Derechos y calidad democrática
Esa deslegitimación de la violencia hizo que el abandono de las armas por parte de ETA suscitara, en toda la sociedad vasca, una expectativa generalizada de mejora de la convivencia en términos de calidad democrática. Cinco años después, la ilusión así generada parece haber dado paso a un cierto escepticismo, al menos entre quienes asociaran esa mejora con una regeneración del tejido social que pasaría, entre otros factores, por el logro de un consenso básico sobre dos elementos: la necesidad de asumir responsabilidades por el uso de la violencia a la luz de un orden jurídico y moral compartido; y el reconocimiento y reparación del daño producido a todas las víctimas de todas las violaciones de derechos.

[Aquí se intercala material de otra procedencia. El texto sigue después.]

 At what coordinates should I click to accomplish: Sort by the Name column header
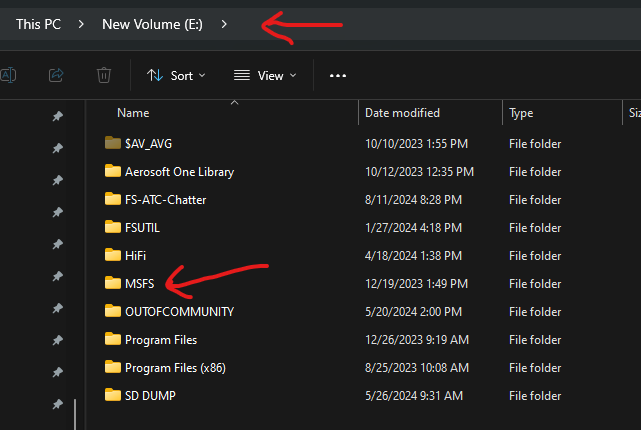pyautogui.click(x=133, y=113)
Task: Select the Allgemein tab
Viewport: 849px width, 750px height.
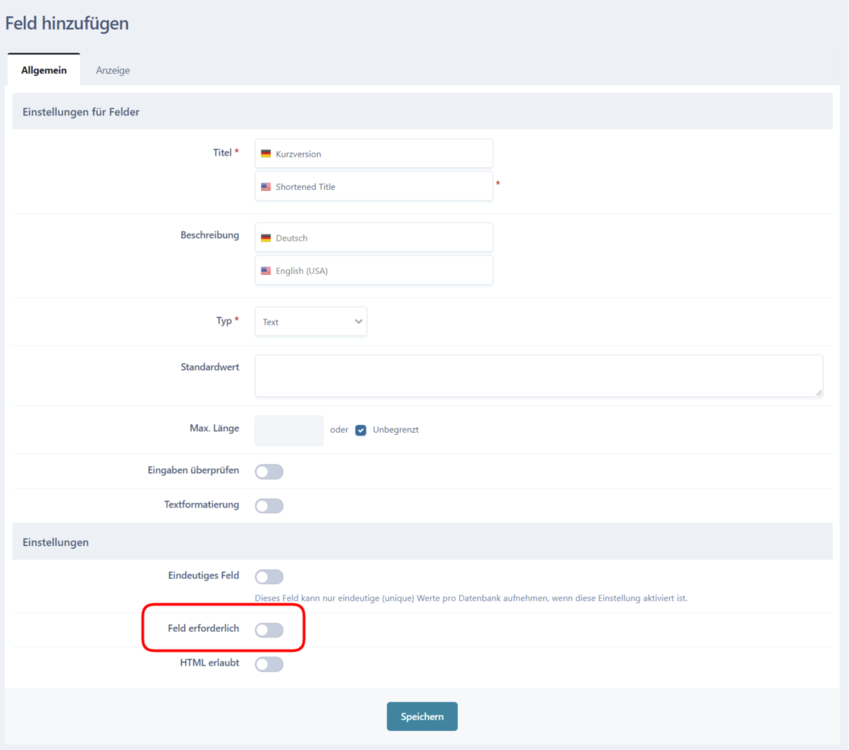Action: [x=44, y=71]
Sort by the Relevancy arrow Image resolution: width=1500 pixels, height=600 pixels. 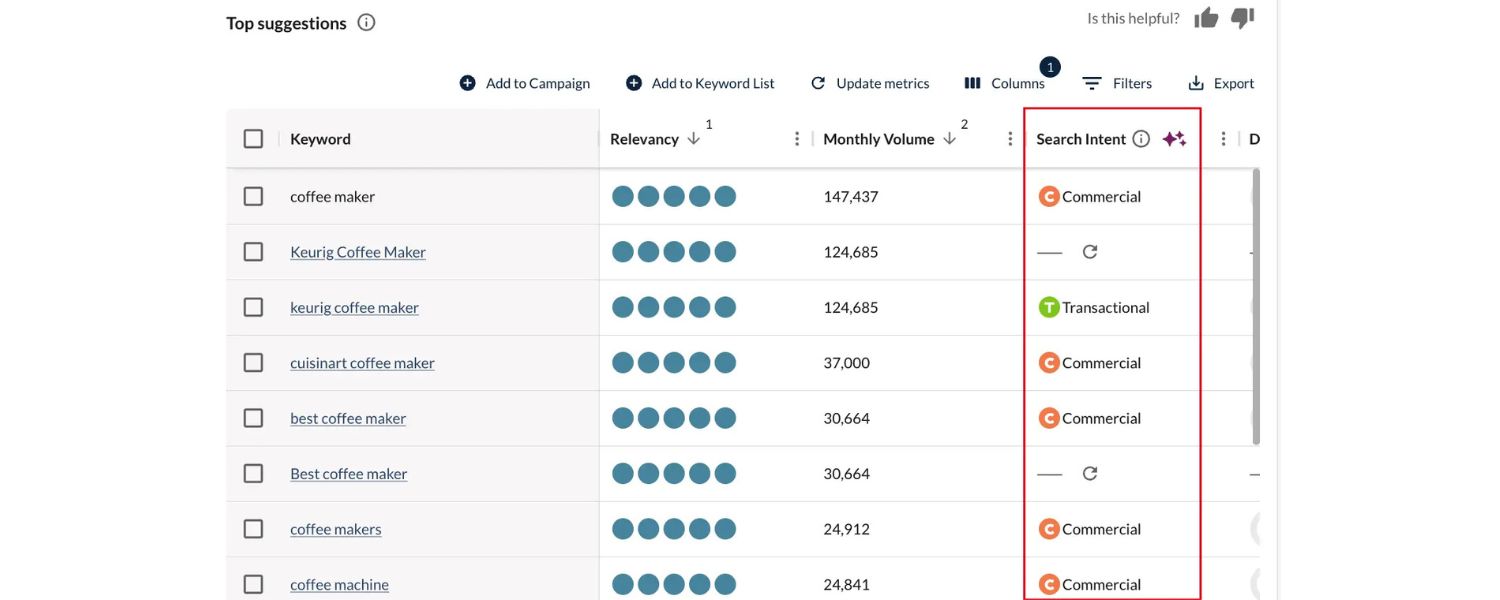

El abandono de las armas suscitó una expectativa generalizada de mejora de la convivencia; cinco años después la ilusión parece haber dado paso a un cierto escepticismo
Ese consenso debería ser favorecido, a mi juicio, mediante cambios que aún están pendientes en tres ámbitos de nuestra política criminal:
– La criminalización de conductas propias del llamado “entorno del terrorismo”, que en muchos casos deberían entenderse amparadas por los derechos a la libertad ideológica y a la participación política.
– Las penas extraordinariamente altas impuestas a las personas condenadas por cualquier tipo de relación con el terrorismo, cuyo cumplimiento efectivo resulta prolongado, además, por un régimen penitenciario excepcionalmente duro. Son necesarios cambios legislativos que reduzcan las penas desproporcionadas, así como la aplicación retroactiva de atenuantes por menor peligrosidad.

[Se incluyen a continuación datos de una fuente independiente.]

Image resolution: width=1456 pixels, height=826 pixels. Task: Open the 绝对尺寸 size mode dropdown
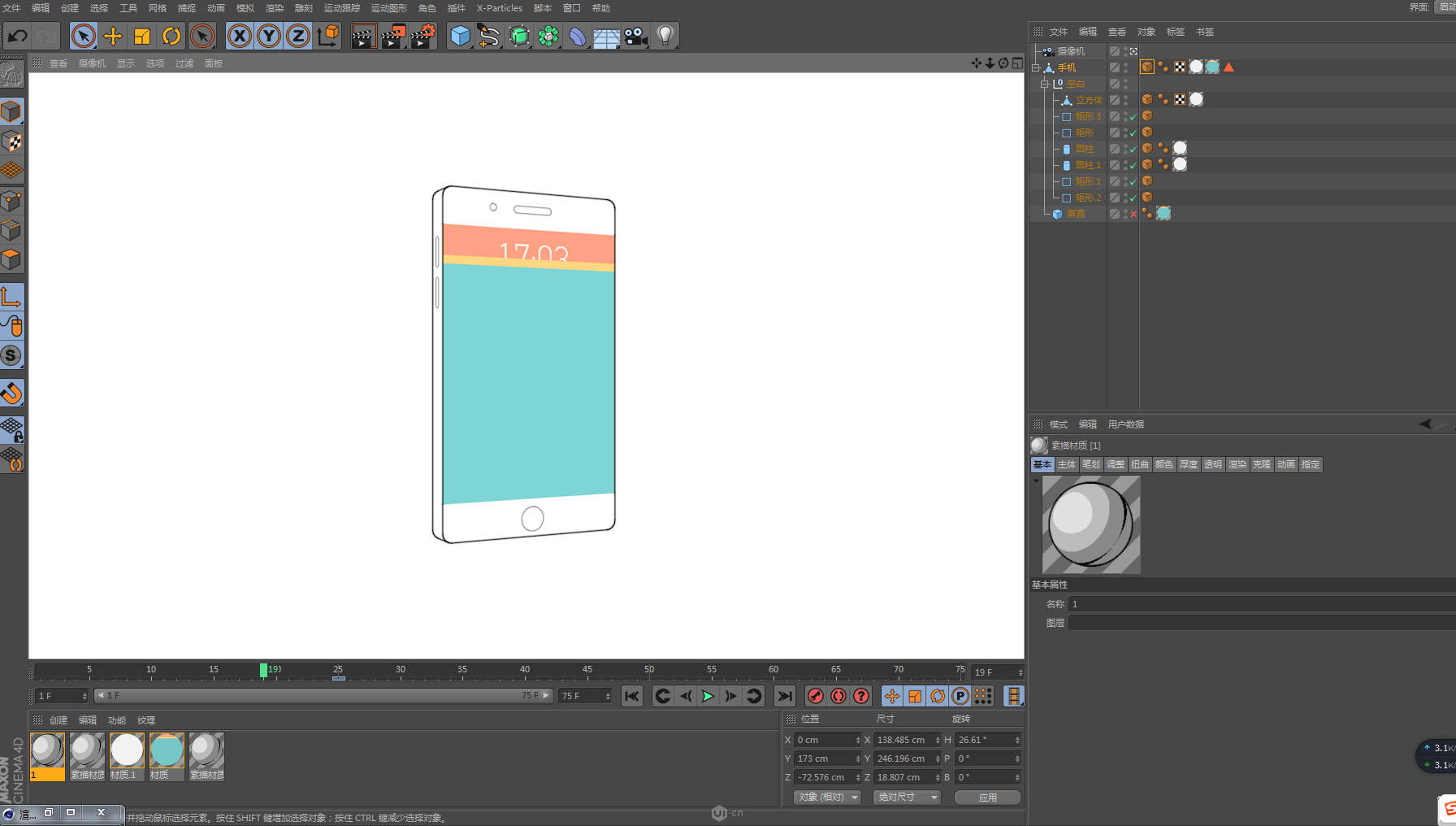pos(907,798)
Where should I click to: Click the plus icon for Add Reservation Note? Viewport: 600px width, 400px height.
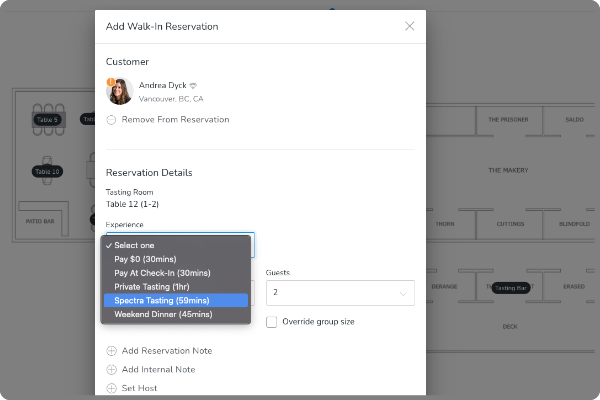pos(111,351)
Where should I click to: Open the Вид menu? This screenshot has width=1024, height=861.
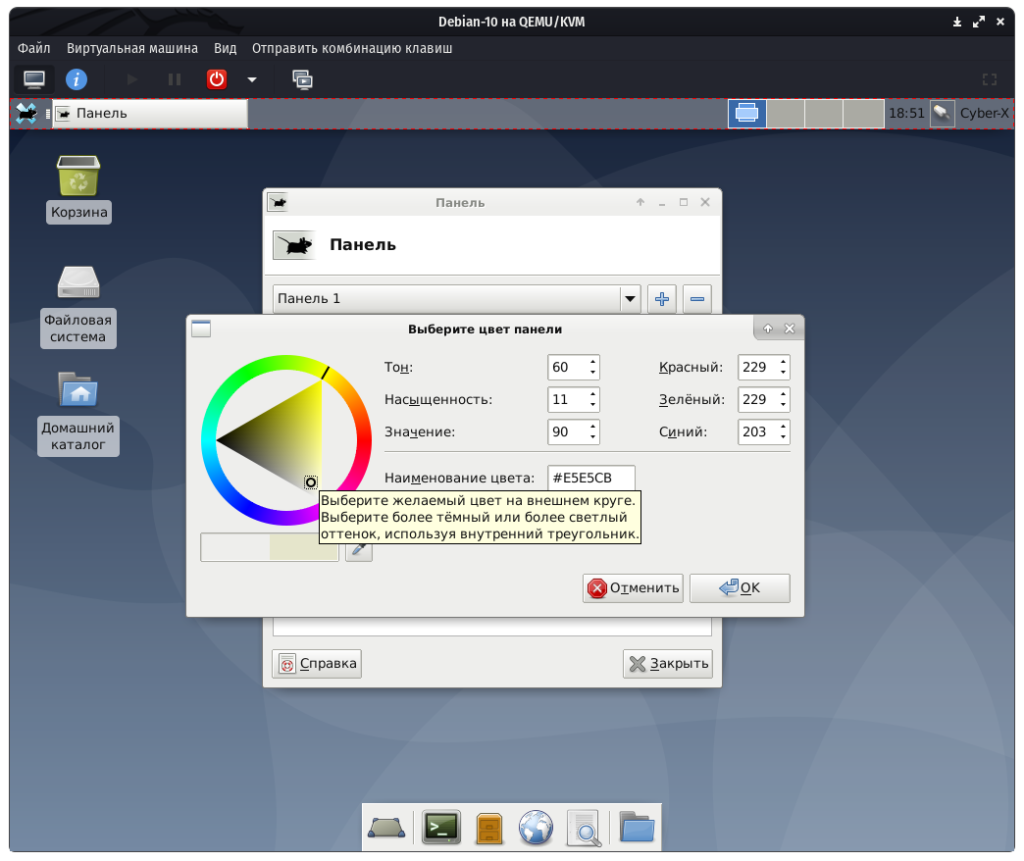[x=225, y=48]
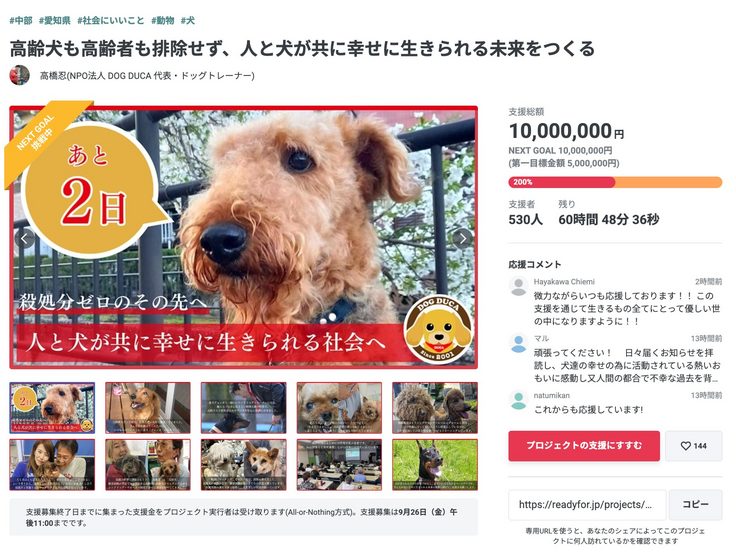Open the project owner's avatar picture
Image resolution: width=736 pixels, height=556 pixels.
[19, 75]
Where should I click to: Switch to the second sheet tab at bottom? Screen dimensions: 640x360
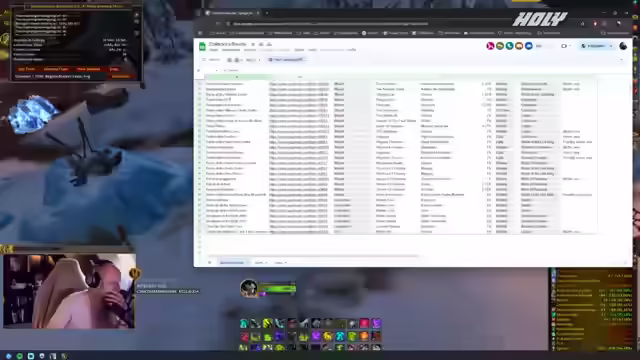[x=260, y=262]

– La relativización o supresión de garantías, cuyo máximos exponentes acaso hayan sido los cierres de diarios, así como el régimen de incomunicación y la falta de investigación efectiva de las denuncias de maltrato o tortura que se han formulado. Es indudable la positiva incidencia que en este sentido han tenido dos iniciativas promovidas este año por el Gobierno Vasco: por un lado, las dirigidas al reconocimiento y reparación de las víctimas de represión ilícita entre 1960 y 1999; por otro, la investigación impulsada por su Secretaría de Paz y Convivencia y dirigida por prestigiosos forenses, que documenta más de 4.000 víctimas de tortura practicada entre 1960 y 2013, de las que la justicia resarció tan solo a 32.
De lo que estamos hablando, por tanto, no es sino de derechos fundamentales, de su defensa frente a los recortes de que han sido objeto en aras de las políticas antiterroristas, y de su virtualidad para que la derrota del terrorismo sea realmente la victoria de los valores democráticos como principios rectores de la convivencia.
Memoria para la convivencia
Sin embargo, y por fundamentada que esté, no parece que la crítica puramente jurídica vaya a propiciar, por sí sola, los cambios que se propugnan. A la vista de la experiencia de estos años de inmovilismo considero que, si no todo, parte del problema tiene que ver con la falta de un mínimo acuerdo sobre la memoria: un relato sobre el pasado que, conformado de manera prospectiva, sirviera para suscitar la voluntad política de avanzar también en este ámbito.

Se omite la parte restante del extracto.